Only lines with the word "computer" are wanted; copy each of them from the listing below.

• _DATA LISTING_
━━━━━━━━━━━━━━━━

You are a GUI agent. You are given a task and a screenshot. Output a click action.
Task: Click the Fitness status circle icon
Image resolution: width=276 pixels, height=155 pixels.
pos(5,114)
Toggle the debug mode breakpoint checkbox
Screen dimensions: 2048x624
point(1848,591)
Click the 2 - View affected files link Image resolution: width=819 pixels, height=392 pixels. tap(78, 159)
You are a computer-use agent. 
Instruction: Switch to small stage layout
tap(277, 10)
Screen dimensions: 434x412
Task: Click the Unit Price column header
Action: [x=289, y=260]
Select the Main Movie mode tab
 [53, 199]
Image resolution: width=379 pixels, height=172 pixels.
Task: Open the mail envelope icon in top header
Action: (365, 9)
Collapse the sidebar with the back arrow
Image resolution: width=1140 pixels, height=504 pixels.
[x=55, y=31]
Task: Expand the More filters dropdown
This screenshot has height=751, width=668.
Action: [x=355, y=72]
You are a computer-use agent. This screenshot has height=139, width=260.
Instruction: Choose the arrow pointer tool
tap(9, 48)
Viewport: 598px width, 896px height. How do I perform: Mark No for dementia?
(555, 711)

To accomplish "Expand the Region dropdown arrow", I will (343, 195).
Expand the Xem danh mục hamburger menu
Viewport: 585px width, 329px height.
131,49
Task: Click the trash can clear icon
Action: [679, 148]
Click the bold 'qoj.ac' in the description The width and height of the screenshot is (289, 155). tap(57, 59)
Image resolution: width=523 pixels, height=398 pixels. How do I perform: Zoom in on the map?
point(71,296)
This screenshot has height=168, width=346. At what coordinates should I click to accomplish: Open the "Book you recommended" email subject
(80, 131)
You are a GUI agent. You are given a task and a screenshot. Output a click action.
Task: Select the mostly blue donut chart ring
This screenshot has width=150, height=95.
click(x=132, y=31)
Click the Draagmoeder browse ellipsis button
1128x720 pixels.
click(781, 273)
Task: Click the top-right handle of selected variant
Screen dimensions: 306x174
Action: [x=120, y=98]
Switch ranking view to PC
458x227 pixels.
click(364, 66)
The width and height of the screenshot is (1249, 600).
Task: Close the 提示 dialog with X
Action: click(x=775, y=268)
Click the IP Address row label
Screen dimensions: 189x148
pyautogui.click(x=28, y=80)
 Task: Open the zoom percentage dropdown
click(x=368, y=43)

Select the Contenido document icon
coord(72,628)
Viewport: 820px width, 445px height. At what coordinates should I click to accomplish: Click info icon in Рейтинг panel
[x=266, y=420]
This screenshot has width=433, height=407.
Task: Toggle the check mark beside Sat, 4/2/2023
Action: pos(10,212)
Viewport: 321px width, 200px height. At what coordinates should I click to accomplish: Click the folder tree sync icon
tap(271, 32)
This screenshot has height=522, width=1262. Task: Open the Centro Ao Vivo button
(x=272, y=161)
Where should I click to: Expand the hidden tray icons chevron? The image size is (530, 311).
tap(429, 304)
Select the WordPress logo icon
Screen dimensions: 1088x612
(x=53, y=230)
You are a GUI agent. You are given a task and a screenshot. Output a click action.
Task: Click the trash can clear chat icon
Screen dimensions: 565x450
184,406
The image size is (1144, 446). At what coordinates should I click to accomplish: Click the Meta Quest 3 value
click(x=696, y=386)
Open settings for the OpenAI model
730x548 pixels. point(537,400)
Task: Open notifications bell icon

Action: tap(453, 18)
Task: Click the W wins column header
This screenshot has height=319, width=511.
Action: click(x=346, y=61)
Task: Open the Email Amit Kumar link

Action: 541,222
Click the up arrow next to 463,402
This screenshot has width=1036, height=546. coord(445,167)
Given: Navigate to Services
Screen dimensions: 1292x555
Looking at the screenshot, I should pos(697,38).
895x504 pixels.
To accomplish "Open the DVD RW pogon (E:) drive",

━━━━━━━━━━━━━━━━

• _TASK RESPONSE_
You are a computer-use agent. 
You are a computer-use agent. This screenshot has height=139, width=260.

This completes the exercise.